I giapponesi, il sabato sera, vanno in pizzeria

Mangiare mi è sempre piaciuto. Mangiare velocemente non mi piaceva, ma si trattava di gareggiare con mio fratello e arrivare secondo voleva dire essere una schiappa. Alla fine lui sembrava non accusare alcun tipo di fastidio, io invece ero la reincarnazione del fastidio. In parole povere ero una mezza sega.
Quella sera dalla tavola ci rotolammo direttamente in camera dove decidemmo di vederci un film registrato. Era estate . La sera per il caldo dovevamo tenere le finestre aperte. Abitando a pochi metri dalla ferrovia l'impressione era che i treni facessero una capatina dalla nostra camera prima di lanciarsi a piena velocità verso la Svizzera. Quindi l'istinto era alzare il volume della televisione al preavviso sonoro dell'avvicinarsi di un treno per non perderci qualche scena del film. Avremmo anche potuto fermare il videoregistratore, ma ci pensate al fastidio di doversi alzare ogni volta dal letto per schiacciare lo stop. Quella volta il film era in lingua giapponese con i sottotitoli, eppure senza accorgerci alzavamo il volume lo stesso quasi intendessimo il giapponese.

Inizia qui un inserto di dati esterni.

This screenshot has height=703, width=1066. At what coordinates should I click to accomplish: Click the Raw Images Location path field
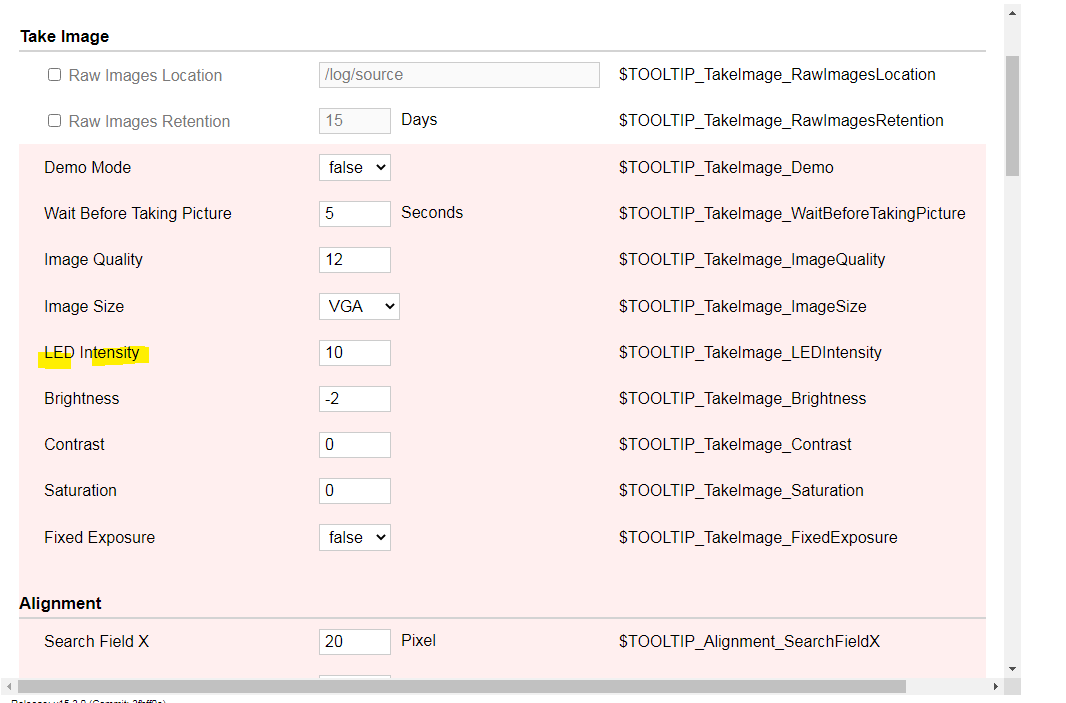point(459,75)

La mia sensazione in quei momenti era che lo spazio e il tempo non esistessero. Mi sentivo fuori da qualsiasi coordinata che potesse identificarmi. Mi ero annullato anche se il contatore del videoregistratore cercava di ricondurmi in quel ventinove luglio duemilaedue alle ore ventidue e cinquanta.
Quando rileggerò questo stralcio penserò che sarà difficile che una serata così trascurabile a distanza di tempo me la possa essere ricordata da poterne poi scrivere. Penserò che me la sono inventata. Se ci rifletto un modo per essermela ricordata c'è. Il modo è averla scritta la sera stessa facendo credere che fosse un ricordo di chissà quanto tempo prima.